Majors saw very limited action this Thursday, with the EUR/USD pair setting around 1.1150 after peaking at 1.1177 during Asian trading hours. There were no relevant macroeconomic releases but consumer confidence improved in the EU according to June preliminary estimates improved to -1.3 from previous -3.3 and beating expectations of -3.0. In the US, weekly unemployment claims ticked higher, reaching 241K for the week ended June 16th, slightly worse than the 240K expected, while the April Housing Price index advanced 0.7% in the month, unchanged from March's final reading.
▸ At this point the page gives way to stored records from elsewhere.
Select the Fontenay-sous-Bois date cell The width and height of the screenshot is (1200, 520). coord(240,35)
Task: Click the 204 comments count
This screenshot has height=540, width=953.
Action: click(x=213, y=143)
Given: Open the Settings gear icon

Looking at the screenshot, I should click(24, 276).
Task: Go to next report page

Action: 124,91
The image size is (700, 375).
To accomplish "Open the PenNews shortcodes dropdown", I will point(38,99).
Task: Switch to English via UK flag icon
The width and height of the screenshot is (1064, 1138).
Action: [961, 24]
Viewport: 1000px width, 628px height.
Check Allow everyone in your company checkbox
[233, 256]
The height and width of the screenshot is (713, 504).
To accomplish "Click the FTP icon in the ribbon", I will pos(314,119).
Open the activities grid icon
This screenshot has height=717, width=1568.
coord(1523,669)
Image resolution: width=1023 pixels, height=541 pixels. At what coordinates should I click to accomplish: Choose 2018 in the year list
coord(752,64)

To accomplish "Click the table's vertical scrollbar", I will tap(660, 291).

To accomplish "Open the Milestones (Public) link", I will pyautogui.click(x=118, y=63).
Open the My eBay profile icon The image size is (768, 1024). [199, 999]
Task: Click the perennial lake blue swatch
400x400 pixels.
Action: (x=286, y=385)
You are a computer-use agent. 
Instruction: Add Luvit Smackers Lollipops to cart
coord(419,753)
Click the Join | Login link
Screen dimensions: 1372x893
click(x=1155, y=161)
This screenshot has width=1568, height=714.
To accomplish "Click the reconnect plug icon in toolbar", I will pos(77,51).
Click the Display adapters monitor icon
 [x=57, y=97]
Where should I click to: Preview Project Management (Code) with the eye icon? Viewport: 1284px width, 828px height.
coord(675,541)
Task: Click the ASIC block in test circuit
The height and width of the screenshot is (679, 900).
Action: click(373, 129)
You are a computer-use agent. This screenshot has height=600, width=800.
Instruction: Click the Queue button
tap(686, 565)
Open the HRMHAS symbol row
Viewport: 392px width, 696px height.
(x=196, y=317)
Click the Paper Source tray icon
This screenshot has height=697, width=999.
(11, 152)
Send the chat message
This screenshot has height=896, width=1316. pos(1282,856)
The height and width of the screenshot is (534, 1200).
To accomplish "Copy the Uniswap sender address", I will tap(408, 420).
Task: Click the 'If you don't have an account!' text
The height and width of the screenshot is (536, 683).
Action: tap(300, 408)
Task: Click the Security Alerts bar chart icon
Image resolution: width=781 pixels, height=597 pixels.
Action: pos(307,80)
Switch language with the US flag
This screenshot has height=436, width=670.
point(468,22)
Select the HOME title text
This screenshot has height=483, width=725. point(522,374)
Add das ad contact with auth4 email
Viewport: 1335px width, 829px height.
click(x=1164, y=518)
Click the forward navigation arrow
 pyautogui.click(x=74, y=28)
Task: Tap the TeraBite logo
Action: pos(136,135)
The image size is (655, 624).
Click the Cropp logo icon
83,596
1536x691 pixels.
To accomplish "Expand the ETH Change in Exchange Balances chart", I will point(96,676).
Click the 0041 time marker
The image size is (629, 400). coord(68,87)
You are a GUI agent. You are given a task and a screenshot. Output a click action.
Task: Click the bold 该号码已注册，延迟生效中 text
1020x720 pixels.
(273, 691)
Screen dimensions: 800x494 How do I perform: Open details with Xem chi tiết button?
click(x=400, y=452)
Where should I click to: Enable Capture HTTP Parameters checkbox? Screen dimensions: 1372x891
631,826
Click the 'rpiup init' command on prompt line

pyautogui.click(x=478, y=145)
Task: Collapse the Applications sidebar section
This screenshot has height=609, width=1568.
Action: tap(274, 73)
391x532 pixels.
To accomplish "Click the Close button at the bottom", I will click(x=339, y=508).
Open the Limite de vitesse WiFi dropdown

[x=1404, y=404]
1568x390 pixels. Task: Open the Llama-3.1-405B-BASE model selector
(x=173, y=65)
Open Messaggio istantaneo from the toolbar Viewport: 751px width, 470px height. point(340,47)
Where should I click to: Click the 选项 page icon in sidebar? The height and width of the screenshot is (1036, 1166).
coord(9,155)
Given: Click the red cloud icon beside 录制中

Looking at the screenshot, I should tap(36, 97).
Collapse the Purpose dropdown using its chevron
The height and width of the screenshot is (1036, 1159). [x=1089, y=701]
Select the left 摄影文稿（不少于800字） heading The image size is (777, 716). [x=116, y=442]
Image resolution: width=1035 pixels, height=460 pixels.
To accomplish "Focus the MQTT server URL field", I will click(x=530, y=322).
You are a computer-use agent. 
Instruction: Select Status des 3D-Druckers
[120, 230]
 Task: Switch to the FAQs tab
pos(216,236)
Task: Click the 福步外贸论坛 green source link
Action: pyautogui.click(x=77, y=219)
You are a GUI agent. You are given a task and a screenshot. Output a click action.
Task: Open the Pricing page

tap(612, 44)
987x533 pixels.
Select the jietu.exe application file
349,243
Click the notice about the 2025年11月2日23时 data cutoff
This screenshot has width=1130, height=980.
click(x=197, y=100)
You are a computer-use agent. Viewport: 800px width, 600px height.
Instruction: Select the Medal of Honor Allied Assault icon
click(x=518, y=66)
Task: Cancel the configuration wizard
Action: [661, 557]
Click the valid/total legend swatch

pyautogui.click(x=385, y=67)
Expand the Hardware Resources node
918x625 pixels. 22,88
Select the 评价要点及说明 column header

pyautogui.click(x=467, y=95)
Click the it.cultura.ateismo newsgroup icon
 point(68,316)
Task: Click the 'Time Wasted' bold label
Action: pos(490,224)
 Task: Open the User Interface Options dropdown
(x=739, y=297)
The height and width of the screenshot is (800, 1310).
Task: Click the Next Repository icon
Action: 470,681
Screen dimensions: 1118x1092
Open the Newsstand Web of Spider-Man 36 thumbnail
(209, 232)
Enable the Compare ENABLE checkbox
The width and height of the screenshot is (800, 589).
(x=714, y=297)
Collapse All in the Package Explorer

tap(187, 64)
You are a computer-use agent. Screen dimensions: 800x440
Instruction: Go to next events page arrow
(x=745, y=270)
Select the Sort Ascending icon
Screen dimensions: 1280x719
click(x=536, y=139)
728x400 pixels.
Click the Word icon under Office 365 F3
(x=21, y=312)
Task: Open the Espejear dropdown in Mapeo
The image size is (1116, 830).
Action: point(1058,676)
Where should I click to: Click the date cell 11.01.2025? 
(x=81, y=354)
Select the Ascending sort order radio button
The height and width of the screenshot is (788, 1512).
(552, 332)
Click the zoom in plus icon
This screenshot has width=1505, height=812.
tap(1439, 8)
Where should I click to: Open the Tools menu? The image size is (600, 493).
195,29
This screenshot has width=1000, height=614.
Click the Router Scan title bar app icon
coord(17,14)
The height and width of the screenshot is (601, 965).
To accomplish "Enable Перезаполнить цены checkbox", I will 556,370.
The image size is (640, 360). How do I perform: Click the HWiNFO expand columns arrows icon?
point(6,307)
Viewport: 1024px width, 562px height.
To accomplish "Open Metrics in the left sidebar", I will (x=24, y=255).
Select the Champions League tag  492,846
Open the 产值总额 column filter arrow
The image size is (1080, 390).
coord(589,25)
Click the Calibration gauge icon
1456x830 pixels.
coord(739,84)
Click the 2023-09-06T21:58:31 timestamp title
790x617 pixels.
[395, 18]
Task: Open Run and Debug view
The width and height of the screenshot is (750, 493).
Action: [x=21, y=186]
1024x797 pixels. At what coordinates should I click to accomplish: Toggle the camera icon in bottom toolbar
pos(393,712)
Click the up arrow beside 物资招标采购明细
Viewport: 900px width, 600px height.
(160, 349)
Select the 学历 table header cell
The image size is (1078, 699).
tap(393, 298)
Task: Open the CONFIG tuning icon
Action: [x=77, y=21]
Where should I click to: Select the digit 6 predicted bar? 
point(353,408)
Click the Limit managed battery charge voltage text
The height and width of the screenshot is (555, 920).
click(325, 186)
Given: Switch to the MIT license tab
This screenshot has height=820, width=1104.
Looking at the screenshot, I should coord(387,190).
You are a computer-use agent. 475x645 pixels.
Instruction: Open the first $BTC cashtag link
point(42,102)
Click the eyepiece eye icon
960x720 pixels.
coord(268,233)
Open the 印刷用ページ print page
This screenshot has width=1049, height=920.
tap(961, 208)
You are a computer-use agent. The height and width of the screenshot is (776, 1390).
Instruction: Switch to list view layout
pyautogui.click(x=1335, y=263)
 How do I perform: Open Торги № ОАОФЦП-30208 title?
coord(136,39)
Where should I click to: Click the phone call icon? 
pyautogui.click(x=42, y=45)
In the news, Fed's Bullard said that the projected rate path was "unnecessarily aggressive," but also that the Central Bank should begin shrinking its balance sheet "sooner rather than later," hardly a surprise coming from him, while GOP leaders released their Obamacare replacement bill that still needs to pass the Congress and already has opposition among Republicans. Indeed, dark clouds ahead for Mr. Trump, and therefore for the greenback.

In the meantime, the pair continues trading uneventfully near the lower end of its last five-week range, lacking directional strength. Technically, the risk remains towards the downside, although intraday readings maintain a neutral stance, given that in the 4 hours chart, the price is hovering around the 20 and 200 SMAs, both converging around 1.1150, while technical indicators head modestly lower around their mid-lines. There's a strong support in the 1.1110/20 region, where the pair has relevant lows alongside with the 23.6% retracement of its latest bullish run, with a stronger one at 1.1075. Below this last, the pair has scope to extend its decline towards the 1.1000 critical support.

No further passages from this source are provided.